* Brief *
Would you please restate all of the entries exactly, apart from the pictures?

(Records contained in a dataset)
= = = = = = =

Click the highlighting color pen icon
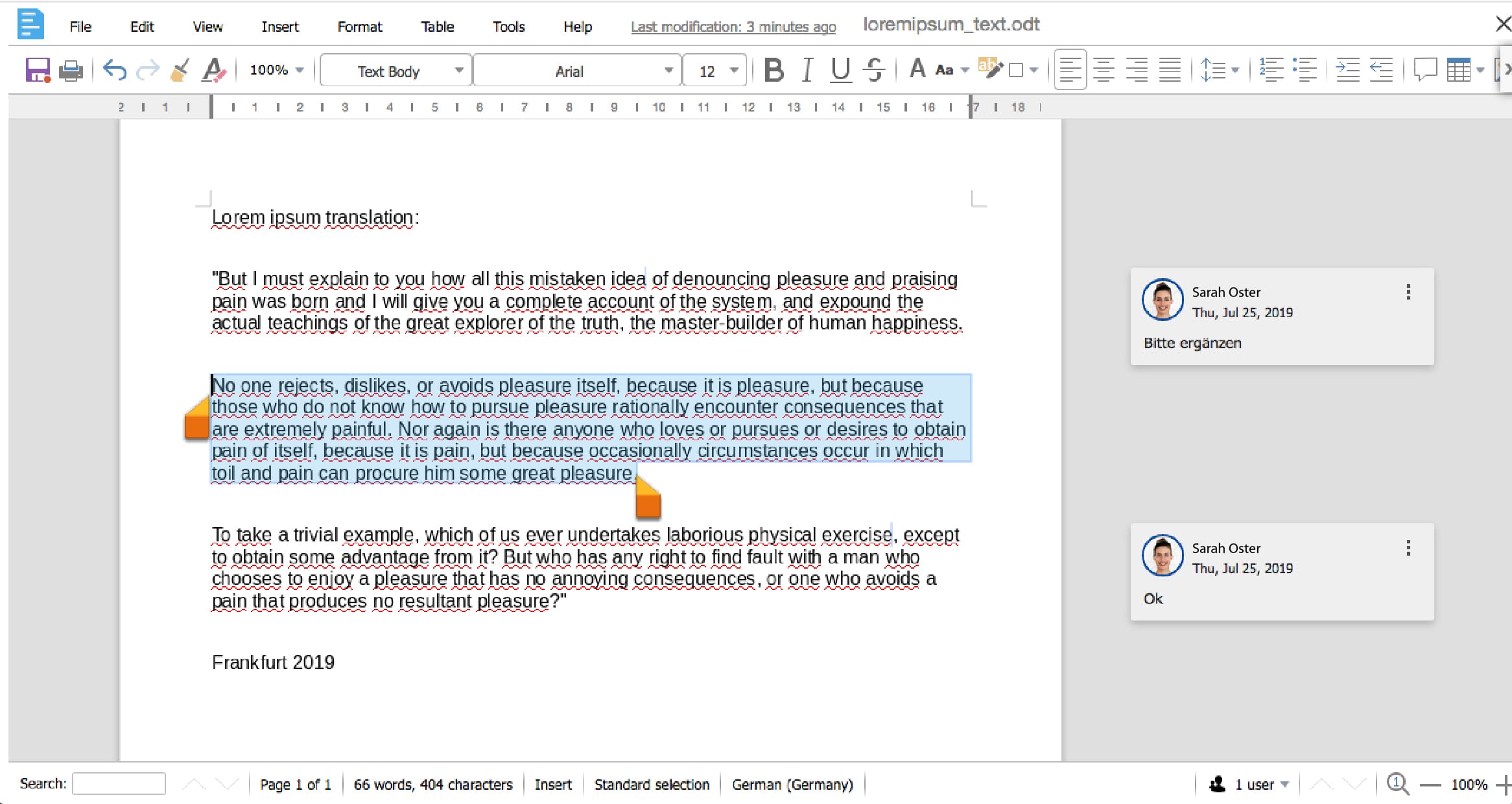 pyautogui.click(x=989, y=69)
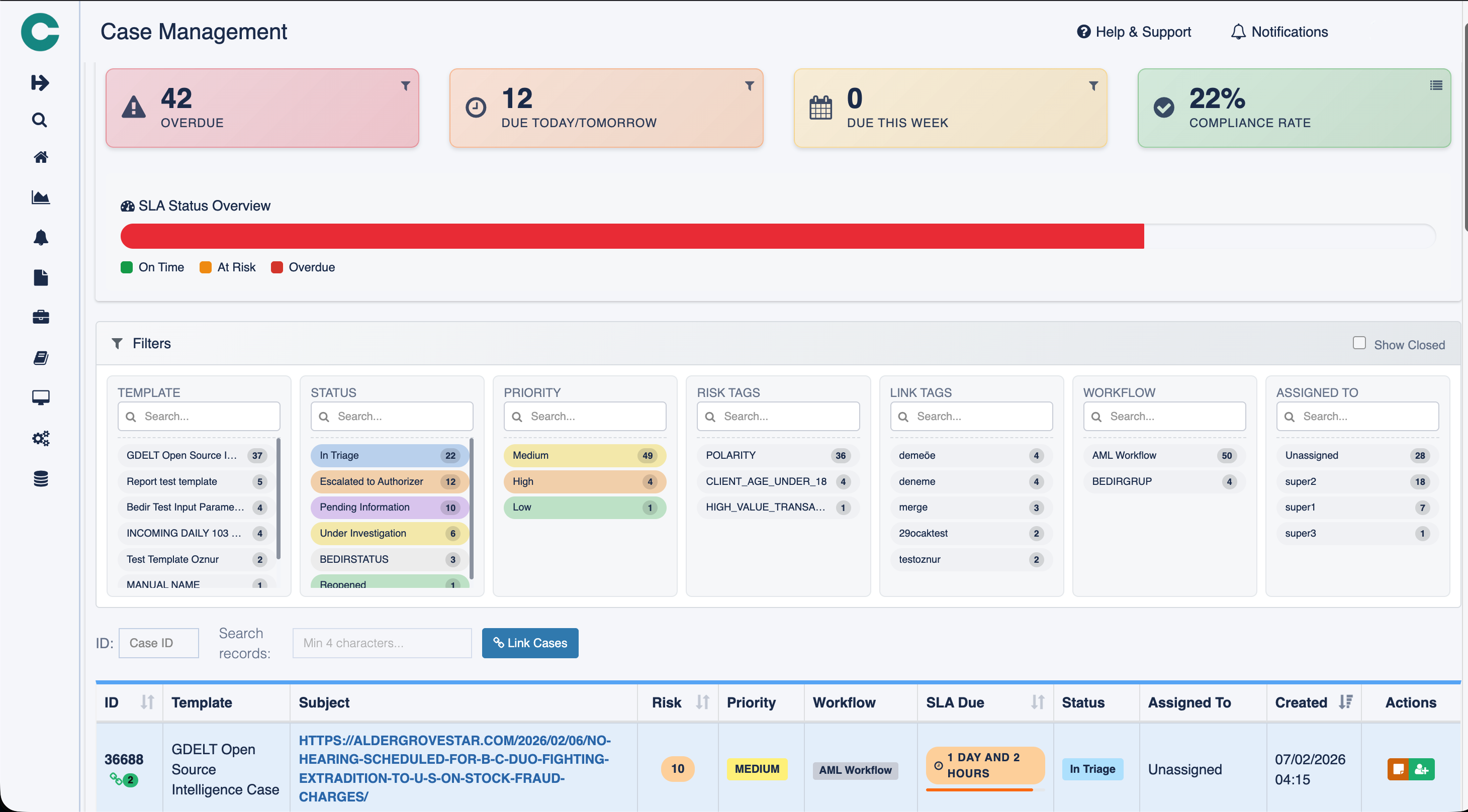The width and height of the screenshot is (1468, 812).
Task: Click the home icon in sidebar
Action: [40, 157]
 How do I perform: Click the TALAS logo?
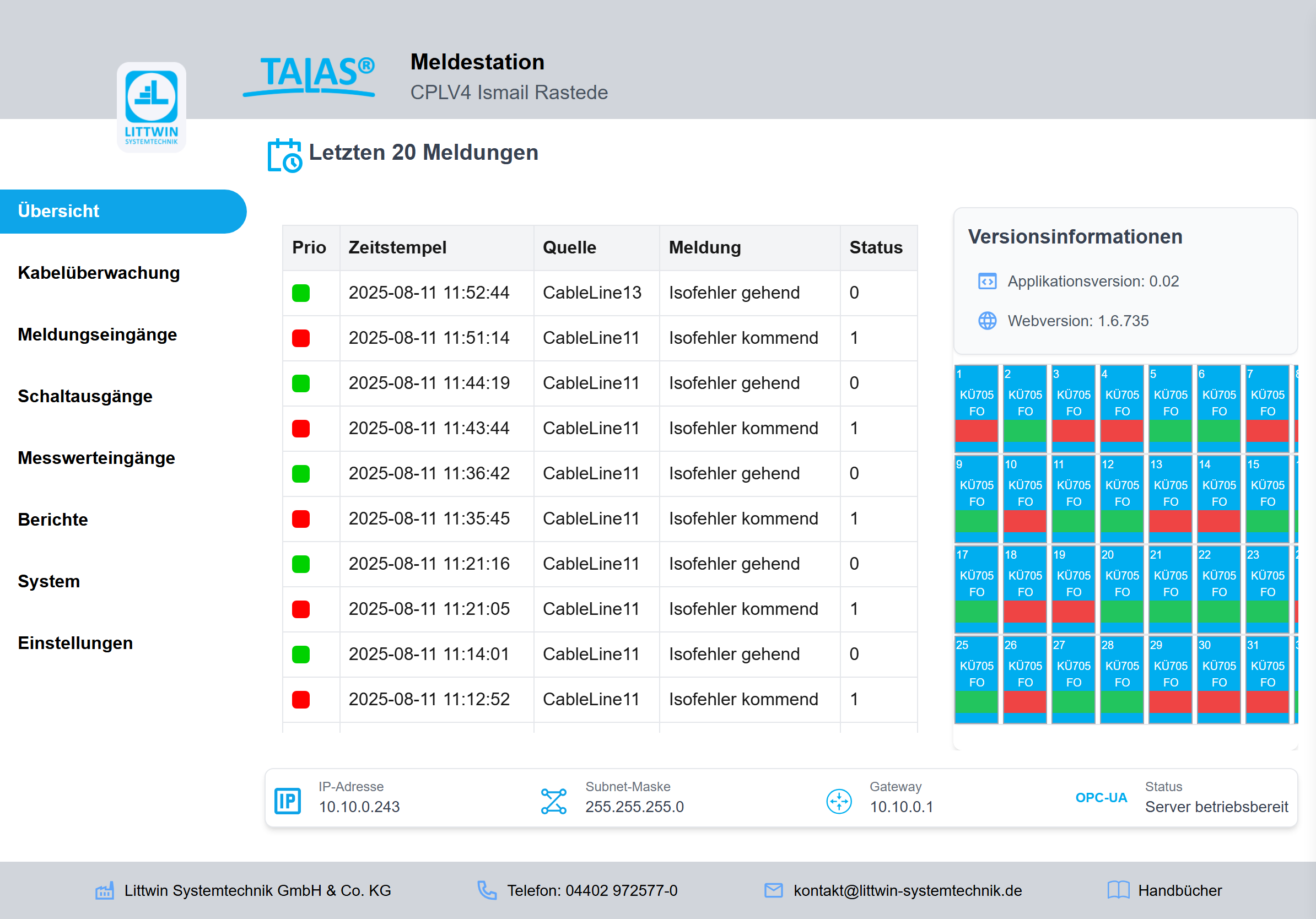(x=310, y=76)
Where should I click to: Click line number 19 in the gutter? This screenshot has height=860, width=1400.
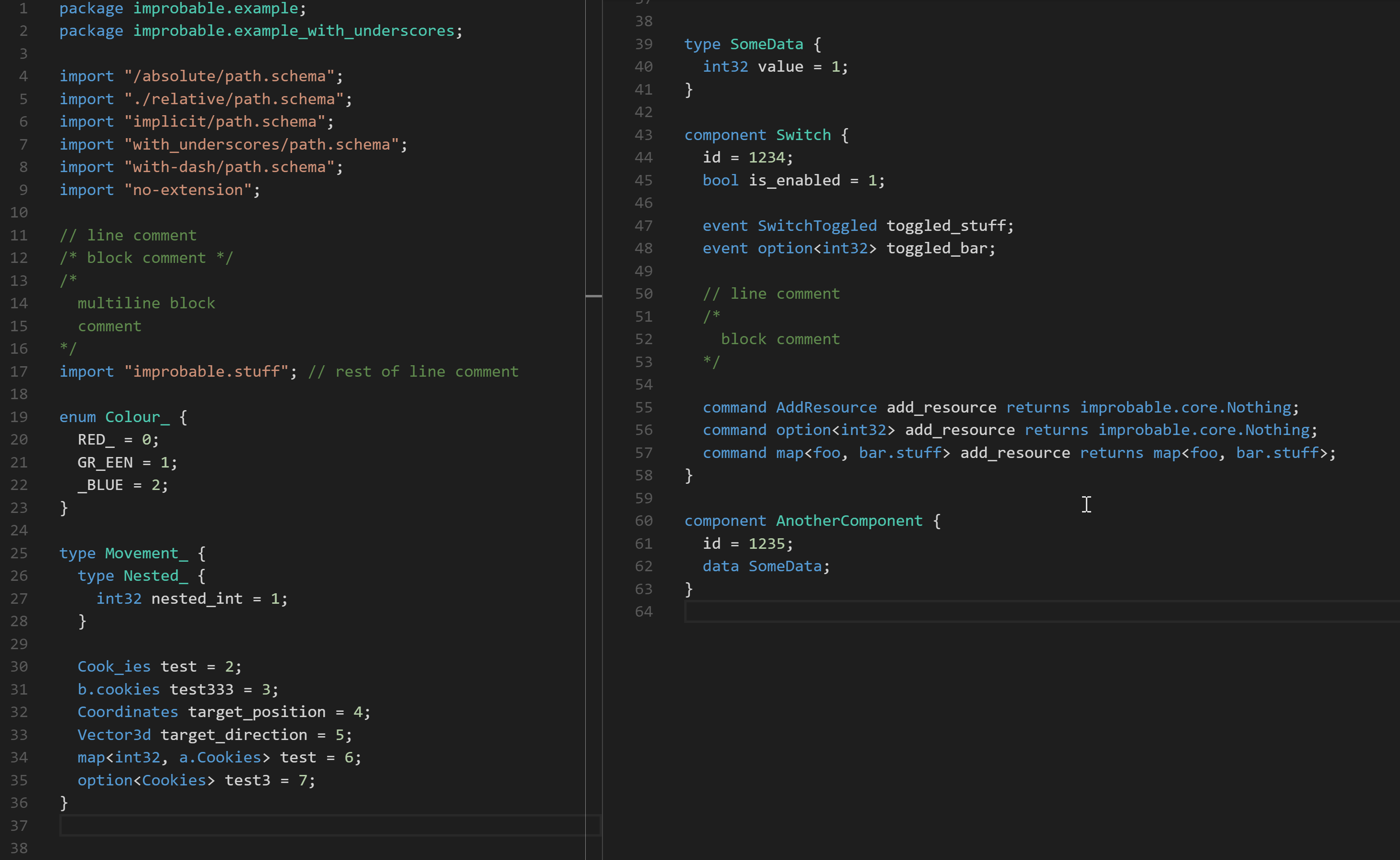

= = = = = = =

* Exercise solution *
Click the highlighting color pen icon
 pyautogui.click(x=989, y=69)
The width and height of the screenshot is (1468, 812).
Task: Click the home icon in sidebar
Action: [40, 157]
 How do I perform: Click the TALAS logo?
(x=310, y=76)
Where should I click to: Click line number 19 in the gutter? This screenshot has height=860, width=1400.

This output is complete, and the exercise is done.